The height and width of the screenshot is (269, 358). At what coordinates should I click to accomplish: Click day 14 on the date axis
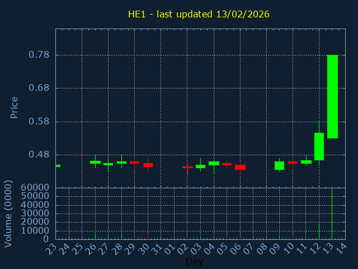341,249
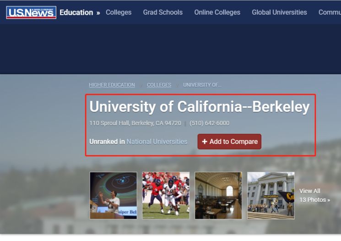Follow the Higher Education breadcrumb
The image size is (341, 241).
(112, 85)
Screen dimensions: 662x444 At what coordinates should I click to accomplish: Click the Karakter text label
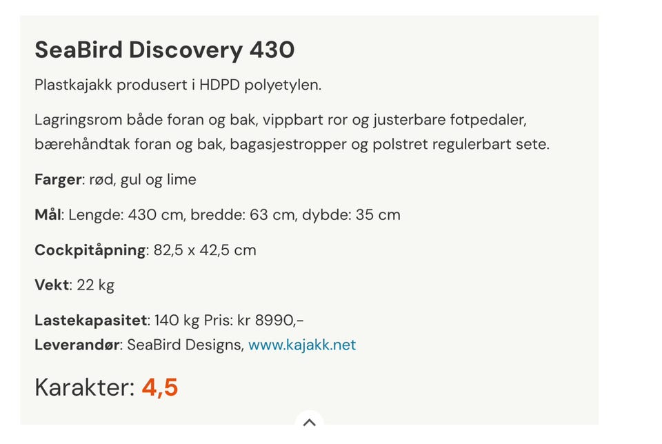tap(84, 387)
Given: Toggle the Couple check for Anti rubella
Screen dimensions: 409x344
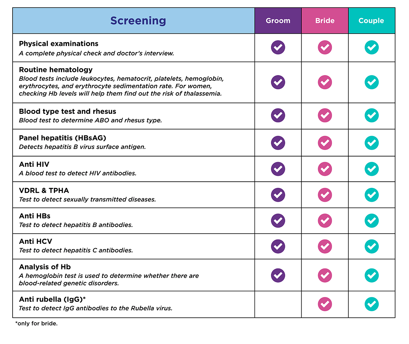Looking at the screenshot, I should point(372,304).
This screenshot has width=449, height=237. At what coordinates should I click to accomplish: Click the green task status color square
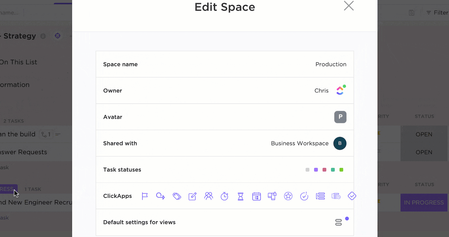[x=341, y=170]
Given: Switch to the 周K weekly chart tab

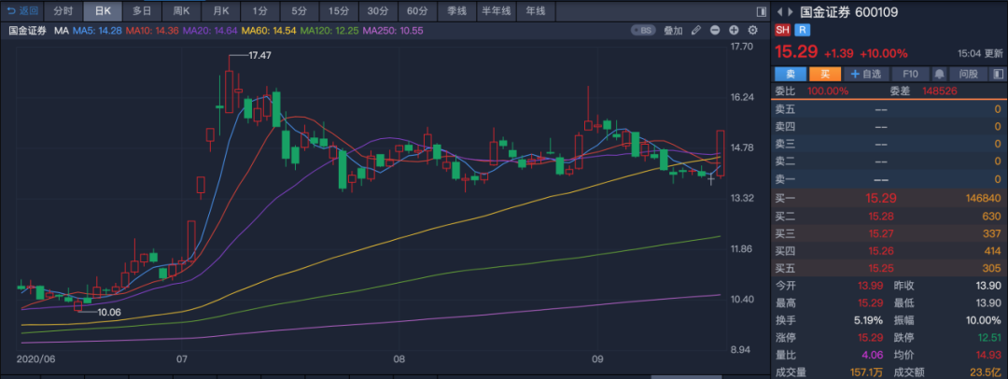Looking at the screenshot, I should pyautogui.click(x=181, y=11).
★ ★ ★ ★
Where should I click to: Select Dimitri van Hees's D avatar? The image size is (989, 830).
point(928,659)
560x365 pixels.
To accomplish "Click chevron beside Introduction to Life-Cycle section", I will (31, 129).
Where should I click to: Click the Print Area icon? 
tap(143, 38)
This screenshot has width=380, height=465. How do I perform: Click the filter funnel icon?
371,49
★ ★ ★ ★
### Work instructions:
Format the entries as a JSON list of strings, one string per line and blank lines omitted, starting with the line containing "Screen dimensions: 662x444" and continuing through the line containing "Looking at the screenshot, I should point(372,304).", and leave out the pictures.

### Written response:
[
  "Screen dimensions: 662x444 At what coordinates should I click to accomplish: Click the Karakter text label",
  "tap(84, 387)",
  "Given: Toggle the Couple check for Anti rubella",
  "Screen dimensions: 409x344",
  "Looking at the screenshot, I should point(372,304)."
]